How else to explain his curious -- nay, baffling -- decision to drop-kick his former assistant coach Jim Playfair to the sidelines in favor of the inextinguishable Mike Keenan.
"I'm shocked," one NHL GM told ESPN.com Thursday morning. "Shocked."
The reaction was almost universal around the hockey world.
"I nearly fell off my chair," said another NHL club executive.
If Keenan was an animal, he'd be a cockroach, impervious to every natural disaster from flood to nuclear winter. You know the old Timex catchphrase, "Takes a lickin' and keeps on ticking?" Keenan's is "Ruin a franchise, keep on getting another job." OK, it really doesn't rhyme, but you get the point.
If there is a stronger personality in the game than Darryl Sutter, we aren't aware of it.
As both coach and GM of the Flames, Sutter has resurrected a franchise that was on the verge of disaster and took it to the seventh game of the 2004 Stanley Cup finals. Two more playoff berths followed, but the Flames were bounced in the first round by Anaheim a season ago and Detroit this spring.
The Flames held off a furious charge by the Colorado Avalanche in the final weeks of the regular season to snag the eighth seed a year after winning the Northwest Division. There were even calls from some quarters for Playfair to be replaced before the playoffs began. That said, it is natural to expect change from a franchise that, rightly so, has high expectations.
What is surprising is that Sutter chose to resurrect Keenan to effect that change.
Clearly, the Flames might have changed their identity since the end of the lockout, putting more emphasis on offense and less on grit, a change that was highlighted in their six-game loss to the surprisingly gritty Red Wings. But those are personnel issues, not coaching issues, aren't they?
Sutter was an associate coach with Keenan in Chicago from 1990 to 1992 before taking over as the Blackhawks' coach. Presumably, Sutter hopes Keenan can instill that hard-working, hard-nosed style of play in the Flames that he did in Chicago and before that in Philadelphia.
If Keenan was an animal, he'd be a cockroach, impervious to every natural disaster from flood to nuclear winter.
Here's the problem. There is absolutely no indication Keenan is capable of doing that.
The fiery coach is now far removed from his greatest triumph, the 1994 Stanley Cup win with the New York Rangers. He has been living off that success for every minute of the past 13 years with absolutely no tangible indication he can coach an NHL team anymore.

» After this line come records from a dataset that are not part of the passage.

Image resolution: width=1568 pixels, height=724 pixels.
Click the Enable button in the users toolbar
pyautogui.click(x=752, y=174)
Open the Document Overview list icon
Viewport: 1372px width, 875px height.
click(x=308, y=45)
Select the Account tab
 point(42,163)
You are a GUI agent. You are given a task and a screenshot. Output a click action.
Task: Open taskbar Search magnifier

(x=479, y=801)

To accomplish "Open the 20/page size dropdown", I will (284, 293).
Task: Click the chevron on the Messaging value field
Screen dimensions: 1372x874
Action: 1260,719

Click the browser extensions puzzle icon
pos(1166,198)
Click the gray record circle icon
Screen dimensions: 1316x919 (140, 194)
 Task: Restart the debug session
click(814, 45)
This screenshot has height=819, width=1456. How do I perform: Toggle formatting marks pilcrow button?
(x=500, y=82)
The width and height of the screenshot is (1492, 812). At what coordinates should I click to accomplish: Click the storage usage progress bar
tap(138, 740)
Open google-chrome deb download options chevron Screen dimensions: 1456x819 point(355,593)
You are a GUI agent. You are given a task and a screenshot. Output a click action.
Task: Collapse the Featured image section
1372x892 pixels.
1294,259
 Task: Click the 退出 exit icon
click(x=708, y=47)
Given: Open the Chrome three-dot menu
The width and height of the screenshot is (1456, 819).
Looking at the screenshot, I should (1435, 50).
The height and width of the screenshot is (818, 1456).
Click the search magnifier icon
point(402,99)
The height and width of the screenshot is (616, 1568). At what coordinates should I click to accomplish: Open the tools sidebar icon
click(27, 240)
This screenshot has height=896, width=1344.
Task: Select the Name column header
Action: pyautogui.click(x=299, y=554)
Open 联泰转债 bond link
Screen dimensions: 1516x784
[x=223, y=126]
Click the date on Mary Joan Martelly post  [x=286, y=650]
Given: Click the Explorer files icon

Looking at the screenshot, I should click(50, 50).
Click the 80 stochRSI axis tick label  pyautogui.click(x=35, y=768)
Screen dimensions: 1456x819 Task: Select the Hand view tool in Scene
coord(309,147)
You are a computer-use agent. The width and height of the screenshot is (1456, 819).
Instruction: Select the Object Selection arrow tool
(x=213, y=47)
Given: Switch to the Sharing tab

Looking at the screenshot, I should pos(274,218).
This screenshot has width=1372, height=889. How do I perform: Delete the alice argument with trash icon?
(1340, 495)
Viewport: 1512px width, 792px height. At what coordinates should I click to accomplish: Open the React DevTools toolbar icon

Since that seminal moment on Broadway, Keenan-coached teams have won just one playoff round. He has not coached a team in the postseason since 1996. Since the start of the 1996-97 season, he has managed to coach an NHL team for an entire season just once. What does that tell you? Well, the term "loose cannon" comes to mind followed closely by another term, "scorched earth."
In the past, Keenan's acerbic style of divide and conquer, his propensity to rule by terror and bombast might have been successful. But no more.
Even Randy Carlyle, the curmudgeonly coach of the Stanley Cup champion Anaheim Ducks is much more a players' coach than his personality might suggest.
Keenan has never been that. What is there to suggest he can be such a coach now?
Perhaps Keenan has learned his lesson, but history suggests he is incapable of adapting and coaching in the new NHL. History instead shows him to be a habitual team-wrecker, a coach and manager prone to erratic, irrational decisions whose exits are always more exciting than his entrances.
What makes Sutter's decision more puzzling is that he appears to share none of those qualities. At least he hadn't.
Scott Burnside is the NHL writer for ESPN.com.